Segment Start: DATA

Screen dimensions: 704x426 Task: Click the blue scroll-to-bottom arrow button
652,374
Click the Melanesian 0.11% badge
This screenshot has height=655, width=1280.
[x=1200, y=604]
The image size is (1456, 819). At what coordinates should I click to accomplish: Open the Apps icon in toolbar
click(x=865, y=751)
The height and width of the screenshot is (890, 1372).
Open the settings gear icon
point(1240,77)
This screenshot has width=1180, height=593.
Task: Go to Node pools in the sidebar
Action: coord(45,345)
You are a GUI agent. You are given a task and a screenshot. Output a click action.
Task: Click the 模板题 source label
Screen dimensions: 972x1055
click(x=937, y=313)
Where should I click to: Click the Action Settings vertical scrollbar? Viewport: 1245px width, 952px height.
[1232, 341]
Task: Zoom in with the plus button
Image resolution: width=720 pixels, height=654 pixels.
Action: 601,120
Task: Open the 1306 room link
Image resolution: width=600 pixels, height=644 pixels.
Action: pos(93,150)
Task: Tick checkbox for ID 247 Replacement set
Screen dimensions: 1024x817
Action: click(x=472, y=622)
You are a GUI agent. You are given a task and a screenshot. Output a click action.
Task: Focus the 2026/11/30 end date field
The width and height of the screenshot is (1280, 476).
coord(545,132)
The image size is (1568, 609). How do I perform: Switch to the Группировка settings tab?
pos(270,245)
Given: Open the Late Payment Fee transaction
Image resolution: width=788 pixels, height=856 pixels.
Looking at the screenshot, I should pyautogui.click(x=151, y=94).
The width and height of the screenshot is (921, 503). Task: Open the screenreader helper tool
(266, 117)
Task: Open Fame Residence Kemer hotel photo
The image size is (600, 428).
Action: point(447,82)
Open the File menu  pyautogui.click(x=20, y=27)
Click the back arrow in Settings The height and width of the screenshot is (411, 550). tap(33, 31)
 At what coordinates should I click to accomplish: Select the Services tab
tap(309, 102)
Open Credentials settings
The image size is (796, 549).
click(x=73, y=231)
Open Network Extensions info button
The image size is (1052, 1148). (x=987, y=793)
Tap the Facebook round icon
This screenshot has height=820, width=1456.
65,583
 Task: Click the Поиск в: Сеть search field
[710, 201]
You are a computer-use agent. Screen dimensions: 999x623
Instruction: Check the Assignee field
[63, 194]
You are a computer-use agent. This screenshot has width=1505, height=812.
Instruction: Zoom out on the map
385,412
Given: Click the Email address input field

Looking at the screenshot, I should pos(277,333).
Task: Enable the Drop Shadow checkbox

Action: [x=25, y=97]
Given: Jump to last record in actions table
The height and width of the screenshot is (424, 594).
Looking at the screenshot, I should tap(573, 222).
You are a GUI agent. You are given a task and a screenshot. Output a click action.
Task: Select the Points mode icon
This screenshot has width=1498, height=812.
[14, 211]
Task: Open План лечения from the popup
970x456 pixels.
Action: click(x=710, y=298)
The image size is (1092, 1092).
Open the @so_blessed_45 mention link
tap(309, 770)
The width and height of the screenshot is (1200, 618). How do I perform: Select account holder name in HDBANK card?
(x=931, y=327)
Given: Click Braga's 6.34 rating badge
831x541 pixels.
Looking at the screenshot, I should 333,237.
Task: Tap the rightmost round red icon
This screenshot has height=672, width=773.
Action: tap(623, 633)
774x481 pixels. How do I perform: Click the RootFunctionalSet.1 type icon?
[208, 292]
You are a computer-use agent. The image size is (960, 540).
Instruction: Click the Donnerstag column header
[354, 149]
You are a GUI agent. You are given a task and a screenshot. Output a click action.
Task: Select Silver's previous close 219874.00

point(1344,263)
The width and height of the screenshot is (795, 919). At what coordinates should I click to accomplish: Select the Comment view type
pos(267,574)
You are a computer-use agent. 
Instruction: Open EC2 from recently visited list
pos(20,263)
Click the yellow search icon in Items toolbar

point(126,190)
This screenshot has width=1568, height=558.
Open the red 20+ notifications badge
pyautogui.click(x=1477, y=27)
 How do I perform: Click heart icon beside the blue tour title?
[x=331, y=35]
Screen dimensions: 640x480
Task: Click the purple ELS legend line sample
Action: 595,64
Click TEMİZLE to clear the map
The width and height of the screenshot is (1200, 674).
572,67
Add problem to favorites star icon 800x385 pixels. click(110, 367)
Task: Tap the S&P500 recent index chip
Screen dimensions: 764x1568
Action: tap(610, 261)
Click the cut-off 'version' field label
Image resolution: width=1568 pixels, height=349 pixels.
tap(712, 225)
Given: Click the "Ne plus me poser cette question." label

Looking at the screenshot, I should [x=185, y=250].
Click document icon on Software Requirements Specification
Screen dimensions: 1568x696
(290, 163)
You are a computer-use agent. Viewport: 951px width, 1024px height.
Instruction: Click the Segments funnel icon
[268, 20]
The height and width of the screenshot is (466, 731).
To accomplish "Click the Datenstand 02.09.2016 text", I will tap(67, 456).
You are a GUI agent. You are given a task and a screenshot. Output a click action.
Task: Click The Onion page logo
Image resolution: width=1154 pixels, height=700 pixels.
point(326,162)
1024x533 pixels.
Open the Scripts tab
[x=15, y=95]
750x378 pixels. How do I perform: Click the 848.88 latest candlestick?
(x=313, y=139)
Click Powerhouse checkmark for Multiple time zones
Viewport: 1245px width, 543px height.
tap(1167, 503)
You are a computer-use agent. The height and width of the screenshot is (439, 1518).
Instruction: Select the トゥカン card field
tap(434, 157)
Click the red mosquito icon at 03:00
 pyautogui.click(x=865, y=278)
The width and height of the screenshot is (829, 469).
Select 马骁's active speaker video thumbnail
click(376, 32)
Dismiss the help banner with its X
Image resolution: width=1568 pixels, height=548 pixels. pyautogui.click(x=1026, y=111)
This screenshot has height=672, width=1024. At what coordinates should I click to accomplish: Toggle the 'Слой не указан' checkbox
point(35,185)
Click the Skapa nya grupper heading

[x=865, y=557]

Segment End: DATA

WORK INSTRUCTION:
Going through the material above, work out how many lines contain the string "computer" and give only that figure.

RESPONSE BELOW:
6